El mundo ha cambiado mucho en los últimos cuarenta años. Tras el fin de la Guerra Fría y el desmantelamiento del bloque soviético parecía que a la humanidad únicamente le quedaba décadas de prosperidad y progreso. El politólogo Francis Fukuyama predecía el fin de la historia y la victoria total del capitalismo. La década de euforia y optimismo de los noventa se tornó en un mundo inestable por el terrorismo islámico, las crisis financieras y finalmente la pandemia.
A finales de los años setenta las revoluciones sociales parecían sucumbir en occidente, pero los cineastas, escritores y dramaturgos continuaban haciéndose las mismas preguntas de sus antepasados: ¿Tiene sentido la vida? ¿Qué sucede tras la muerte? ¿Existe Dios? ¿Qué es el mal?¿Un mundo mejor es posible? ¿Cuál es nuestro origen como raza?
Las películas de los años sesenta y setenta, por no hablar de los libros, continuaban en la estela de hacernos reflexionar sobre la vida y la muerte. Milan Kundera desde su exilio en Francia criticaba el esperpento comunista de su país, la República Checa, pero también se hacía preguntas básicas sobre la existencia. El hombre era mucho más que el sapiens economicus, era sobre todo el ser más inteligente sobre la faz de la tierra, capaz de los actos más altruistas y benéficos, al mismo tiempo que de los más abyectos y nefandos.
En medio de un mundo en cambio constante, las películas de Woody Allen eran una especie de solaz. El director judío de Nueva York nos hacía soñar con cenas de amigos en las que junto a un copa de vino se desgranaban los temas filosóficos, políticos y literarios más profundos. La películas de los setenta y comienzo de los ochenta siempre nos mostraban la agonía y angustia de un ser humano que jamás se siente satisfecho, pero que tampoco esquiva los temas trascendentales.
En postmodernismo vino a enterrar algo que ya el modernismo apuntaba, la defunción de la metafísica, el divorcio entre la teología y la filosofía liberó a la segunda de los convencionalismos religiosos, pero terminó con las ideas absolutas que habían regido a la humanidad desde su inicio. A partir de entonces, lo que no pudiera medirse o cuantificarse estaba fuera de cualquier objeto de estudio y lo único que importaba era lo concreto.

--

Qué elaborar: Prosigue el texto sobre los cambios del mundo y del pensamiento en las últimas décadas, a partir de su última oración.

(Ítems guardados)
--

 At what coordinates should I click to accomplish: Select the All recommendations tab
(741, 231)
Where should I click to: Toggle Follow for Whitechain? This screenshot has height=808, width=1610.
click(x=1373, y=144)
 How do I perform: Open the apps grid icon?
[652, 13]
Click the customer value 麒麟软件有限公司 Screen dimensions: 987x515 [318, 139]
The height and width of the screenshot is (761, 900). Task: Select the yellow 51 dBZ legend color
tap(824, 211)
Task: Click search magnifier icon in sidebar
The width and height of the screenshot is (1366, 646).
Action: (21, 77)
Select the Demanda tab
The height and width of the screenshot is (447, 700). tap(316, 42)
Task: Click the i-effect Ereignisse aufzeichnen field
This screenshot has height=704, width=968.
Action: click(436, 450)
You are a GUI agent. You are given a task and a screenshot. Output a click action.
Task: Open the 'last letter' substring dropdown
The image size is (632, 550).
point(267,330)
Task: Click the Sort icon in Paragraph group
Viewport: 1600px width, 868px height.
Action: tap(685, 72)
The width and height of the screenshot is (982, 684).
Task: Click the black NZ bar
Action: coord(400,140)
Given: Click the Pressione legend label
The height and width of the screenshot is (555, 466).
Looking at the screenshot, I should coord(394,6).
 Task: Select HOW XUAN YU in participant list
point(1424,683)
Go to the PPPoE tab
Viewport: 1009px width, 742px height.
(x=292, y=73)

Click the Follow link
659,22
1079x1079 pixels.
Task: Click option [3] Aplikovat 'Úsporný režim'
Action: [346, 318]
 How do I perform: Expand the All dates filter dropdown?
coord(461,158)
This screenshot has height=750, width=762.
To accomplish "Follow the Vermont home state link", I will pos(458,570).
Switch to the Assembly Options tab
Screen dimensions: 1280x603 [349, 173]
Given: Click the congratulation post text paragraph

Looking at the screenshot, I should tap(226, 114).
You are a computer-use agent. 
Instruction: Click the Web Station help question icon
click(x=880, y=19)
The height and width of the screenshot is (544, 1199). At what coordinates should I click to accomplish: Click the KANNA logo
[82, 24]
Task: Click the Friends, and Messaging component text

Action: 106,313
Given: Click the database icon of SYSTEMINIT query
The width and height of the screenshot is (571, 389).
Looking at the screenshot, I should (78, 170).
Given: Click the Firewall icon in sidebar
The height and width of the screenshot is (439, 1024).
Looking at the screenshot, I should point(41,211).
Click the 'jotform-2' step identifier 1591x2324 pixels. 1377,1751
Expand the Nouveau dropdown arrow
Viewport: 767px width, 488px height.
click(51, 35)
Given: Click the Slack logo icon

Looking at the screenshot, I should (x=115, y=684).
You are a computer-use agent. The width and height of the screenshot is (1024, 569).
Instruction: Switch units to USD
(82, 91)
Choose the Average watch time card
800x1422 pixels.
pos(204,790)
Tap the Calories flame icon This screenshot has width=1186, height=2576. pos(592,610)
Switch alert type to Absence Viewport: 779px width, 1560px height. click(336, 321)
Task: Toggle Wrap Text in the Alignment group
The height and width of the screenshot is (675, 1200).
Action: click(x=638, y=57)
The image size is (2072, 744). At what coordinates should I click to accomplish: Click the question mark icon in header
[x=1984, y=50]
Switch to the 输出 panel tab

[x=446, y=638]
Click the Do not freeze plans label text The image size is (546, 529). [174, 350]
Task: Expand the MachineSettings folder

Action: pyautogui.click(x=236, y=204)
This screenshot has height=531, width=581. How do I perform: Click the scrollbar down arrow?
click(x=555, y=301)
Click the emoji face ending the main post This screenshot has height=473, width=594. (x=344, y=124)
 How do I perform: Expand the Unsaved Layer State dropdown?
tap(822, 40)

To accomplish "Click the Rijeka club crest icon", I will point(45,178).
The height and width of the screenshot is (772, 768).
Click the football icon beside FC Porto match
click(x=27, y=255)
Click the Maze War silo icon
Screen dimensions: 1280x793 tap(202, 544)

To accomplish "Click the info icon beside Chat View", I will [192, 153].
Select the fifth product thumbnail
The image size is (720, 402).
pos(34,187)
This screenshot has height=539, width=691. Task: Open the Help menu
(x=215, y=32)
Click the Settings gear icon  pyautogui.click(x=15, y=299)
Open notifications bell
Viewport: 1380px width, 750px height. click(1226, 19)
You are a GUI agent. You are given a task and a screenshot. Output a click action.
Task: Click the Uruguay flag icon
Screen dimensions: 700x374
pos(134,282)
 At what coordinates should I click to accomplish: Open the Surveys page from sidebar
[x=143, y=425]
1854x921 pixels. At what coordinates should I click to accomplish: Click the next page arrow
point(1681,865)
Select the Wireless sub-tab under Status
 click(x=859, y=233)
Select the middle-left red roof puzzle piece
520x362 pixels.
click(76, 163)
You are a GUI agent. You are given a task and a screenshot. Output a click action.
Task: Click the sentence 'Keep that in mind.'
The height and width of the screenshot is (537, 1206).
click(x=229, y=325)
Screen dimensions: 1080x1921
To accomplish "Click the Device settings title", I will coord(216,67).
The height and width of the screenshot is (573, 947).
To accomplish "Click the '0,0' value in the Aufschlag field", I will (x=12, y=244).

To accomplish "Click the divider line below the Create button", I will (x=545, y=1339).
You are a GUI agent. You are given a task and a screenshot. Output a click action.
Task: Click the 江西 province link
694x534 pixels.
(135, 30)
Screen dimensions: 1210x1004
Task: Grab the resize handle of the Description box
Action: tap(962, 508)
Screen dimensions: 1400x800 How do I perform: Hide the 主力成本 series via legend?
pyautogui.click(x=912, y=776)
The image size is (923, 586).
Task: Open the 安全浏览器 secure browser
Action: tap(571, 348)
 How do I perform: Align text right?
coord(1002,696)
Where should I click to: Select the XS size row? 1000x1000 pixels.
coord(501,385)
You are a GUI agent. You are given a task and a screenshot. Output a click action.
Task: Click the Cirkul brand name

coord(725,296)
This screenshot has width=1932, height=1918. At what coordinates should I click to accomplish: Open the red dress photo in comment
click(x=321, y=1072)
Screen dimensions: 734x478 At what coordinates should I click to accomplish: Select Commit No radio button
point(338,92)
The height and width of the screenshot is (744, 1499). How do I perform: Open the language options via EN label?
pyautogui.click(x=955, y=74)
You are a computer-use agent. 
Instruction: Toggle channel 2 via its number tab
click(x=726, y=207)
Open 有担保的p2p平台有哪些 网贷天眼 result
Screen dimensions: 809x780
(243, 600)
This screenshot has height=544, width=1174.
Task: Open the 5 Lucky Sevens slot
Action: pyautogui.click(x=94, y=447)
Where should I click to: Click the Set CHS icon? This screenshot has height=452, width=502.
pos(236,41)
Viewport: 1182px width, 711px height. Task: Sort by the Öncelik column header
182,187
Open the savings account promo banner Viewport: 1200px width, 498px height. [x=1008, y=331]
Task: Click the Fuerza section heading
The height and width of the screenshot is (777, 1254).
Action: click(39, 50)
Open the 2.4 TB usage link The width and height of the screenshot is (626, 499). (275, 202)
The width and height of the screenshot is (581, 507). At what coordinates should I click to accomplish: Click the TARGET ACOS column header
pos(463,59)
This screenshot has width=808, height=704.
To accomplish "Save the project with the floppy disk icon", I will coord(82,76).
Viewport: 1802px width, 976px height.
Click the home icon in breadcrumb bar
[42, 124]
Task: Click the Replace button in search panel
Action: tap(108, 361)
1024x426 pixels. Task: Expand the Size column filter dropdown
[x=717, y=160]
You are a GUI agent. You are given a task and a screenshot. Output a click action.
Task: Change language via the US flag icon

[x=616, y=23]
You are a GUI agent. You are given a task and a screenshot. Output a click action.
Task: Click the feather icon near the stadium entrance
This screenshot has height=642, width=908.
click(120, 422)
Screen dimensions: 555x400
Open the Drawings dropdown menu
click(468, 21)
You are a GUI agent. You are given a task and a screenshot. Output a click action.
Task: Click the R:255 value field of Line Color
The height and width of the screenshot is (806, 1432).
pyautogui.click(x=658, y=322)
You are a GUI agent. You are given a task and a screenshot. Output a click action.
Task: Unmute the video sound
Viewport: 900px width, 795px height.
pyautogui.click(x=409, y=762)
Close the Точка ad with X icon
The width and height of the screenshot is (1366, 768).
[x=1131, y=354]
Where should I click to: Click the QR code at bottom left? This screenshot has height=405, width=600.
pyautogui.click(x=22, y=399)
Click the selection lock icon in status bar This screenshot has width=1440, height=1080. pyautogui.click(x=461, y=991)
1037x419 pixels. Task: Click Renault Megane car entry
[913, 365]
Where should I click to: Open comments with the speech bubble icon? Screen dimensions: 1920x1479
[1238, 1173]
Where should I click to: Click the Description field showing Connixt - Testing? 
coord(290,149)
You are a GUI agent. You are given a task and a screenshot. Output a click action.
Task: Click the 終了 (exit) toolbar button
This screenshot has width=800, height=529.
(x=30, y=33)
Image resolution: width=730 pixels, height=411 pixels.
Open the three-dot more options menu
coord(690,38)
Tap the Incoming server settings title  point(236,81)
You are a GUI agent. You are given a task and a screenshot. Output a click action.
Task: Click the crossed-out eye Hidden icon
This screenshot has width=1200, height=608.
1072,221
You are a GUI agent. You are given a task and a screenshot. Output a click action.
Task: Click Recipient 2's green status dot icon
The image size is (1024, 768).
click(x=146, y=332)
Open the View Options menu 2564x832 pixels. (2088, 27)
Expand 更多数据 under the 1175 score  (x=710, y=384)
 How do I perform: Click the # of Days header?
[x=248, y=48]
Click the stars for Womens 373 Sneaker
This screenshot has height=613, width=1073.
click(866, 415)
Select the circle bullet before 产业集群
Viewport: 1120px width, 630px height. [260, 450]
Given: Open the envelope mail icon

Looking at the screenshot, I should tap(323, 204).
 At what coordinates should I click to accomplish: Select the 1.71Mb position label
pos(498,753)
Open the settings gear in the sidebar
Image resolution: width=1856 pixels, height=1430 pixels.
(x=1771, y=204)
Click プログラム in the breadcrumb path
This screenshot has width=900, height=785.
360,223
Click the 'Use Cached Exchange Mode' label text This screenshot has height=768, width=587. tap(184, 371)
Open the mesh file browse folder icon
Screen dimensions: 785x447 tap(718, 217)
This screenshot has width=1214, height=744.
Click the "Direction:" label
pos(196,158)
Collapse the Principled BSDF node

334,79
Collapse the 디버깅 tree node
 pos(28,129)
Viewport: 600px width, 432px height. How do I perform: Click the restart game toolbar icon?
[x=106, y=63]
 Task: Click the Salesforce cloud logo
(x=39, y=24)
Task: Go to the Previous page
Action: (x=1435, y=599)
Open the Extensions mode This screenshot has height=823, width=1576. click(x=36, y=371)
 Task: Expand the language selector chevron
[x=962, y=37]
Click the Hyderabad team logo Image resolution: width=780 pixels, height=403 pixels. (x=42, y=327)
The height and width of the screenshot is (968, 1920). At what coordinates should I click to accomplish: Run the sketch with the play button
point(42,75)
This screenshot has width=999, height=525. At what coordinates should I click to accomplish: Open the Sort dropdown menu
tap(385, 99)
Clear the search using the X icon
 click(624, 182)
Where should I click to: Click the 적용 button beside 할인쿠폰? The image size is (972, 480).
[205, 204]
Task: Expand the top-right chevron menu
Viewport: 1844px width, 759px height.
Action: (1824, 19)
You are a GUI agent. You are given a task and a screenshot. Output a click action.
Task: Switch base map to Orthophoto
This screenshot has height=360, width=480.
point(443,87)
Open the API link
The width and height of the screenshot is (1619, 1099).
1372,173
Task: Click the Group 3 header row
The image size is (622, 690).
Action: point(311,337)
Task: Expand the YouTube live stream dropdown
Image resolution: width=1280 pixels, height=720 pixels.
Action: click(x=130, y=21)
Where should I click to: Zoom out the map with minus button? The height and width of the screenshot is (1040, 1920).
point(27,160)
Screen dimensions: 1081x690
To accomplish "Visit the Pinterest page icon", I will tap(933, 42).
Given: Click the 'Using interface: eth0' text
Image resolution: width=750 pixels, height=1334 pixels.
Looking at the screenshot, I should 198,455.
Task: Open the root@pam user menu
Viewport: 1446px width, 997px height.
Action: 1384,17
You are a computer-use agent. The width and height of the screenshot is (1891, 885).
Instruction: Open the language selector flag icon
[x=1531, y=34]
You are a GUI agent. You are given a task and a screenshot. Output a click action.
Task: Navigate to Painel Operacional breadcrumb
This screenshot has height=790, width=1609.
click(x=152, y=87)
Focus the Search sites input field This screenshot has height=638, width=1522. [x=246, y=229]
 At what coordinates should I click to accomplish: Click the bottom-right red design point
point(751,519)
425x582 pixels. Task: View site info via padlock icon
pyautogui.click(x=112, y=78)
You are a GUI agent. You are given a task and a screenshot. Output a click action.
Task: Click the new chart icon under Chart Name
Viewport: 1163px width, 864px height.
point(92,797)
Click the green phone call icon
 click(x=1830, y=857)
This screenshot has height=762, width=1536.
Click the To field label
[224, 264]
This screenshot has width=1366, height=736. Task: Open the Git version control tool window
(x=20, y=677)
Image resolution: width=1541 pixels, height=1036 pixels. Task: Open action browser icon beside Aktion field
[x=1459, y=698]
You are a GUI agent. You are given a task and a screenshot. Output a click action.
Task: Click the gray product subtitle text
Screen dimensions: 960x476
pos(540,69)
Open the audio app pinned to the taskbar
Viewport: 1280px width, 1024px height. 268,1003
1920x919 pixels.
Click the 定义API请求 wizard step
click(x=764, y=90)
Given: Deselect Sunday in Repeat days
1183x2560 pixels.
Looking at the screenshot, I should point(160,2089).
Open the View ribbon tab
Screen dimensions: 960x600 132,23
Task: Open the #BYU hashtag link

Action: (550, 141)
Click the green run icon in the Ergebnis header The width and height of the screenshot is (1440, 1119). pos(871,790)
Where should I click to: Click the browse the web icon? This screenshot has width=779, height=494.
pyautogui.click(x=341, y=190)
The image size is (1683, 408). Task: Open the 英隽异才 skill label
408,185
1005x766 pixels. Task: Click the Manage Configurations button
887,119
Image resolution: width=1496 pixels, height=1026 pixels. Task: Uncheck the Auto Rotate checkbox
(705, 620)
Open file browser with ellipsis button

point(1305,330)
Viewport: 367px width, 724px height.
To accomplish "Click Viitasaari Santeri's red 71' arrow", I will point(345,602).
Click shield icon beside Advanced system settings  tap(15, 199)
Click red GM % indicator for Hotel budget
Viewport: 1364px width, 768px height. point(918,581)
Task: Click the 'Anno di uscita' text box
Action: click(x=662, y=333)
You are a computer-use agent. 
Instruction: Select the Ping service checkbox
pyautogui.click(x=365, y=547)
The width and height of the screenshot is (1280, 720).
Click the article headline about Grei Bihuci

--

Respuesta escrita:
Aquel judío neoyorquino feo y sentimental, sus amigos un tanto liberales pero perseguidos por la culpa de sus viejas creencias nos hicieron reflexionar a muchos sobre nuestras propias contradicciones y soñar con esas conversaciones se sobremesa.
La mayoría de los libros y películas actuales evitan temas como la muerte, el dolor y la enfermedad, pero cuando los tocan es de una forma sensiblera e intrascendente.
Ahora el debate ha sido sustituido por el ruido, la superficialidad y el pragmatismo más soez. Las ideologías son simples hashtag que duran hasta la siguiente moda de las redes sociales, los troles de internet acosan a cualquiera que se atreva a pensar diferente y, lo más irónico de todo, que el racionalismo ciego que nos trajo hasta aquí, el asfixiante materialismo marxista, se encuentra asustado y confuso, mientras que el irracionalismo de extrema derecha y extrema izquierda crece de día en día.
Woody Allen fue crucificado como creador por sus supuestos “delitos” de juventud.
Creo que la mejor manera de terminar esta reflexión es un chiste de Woody Allen:
Hay un viejo chiste: dos mujeres mayores están en un hotel de alta montaña y una comenta, "¡Vaya, aquí la comida es realmente terrible!", y contesta la otra: "¡Y además las raciones son muy pequeñas!". Pues básicamente así es como me parece la vida, llena de soledad, histeria, sufrimiento, tristeza y, sin embargo, se acaba demasiado deprisa.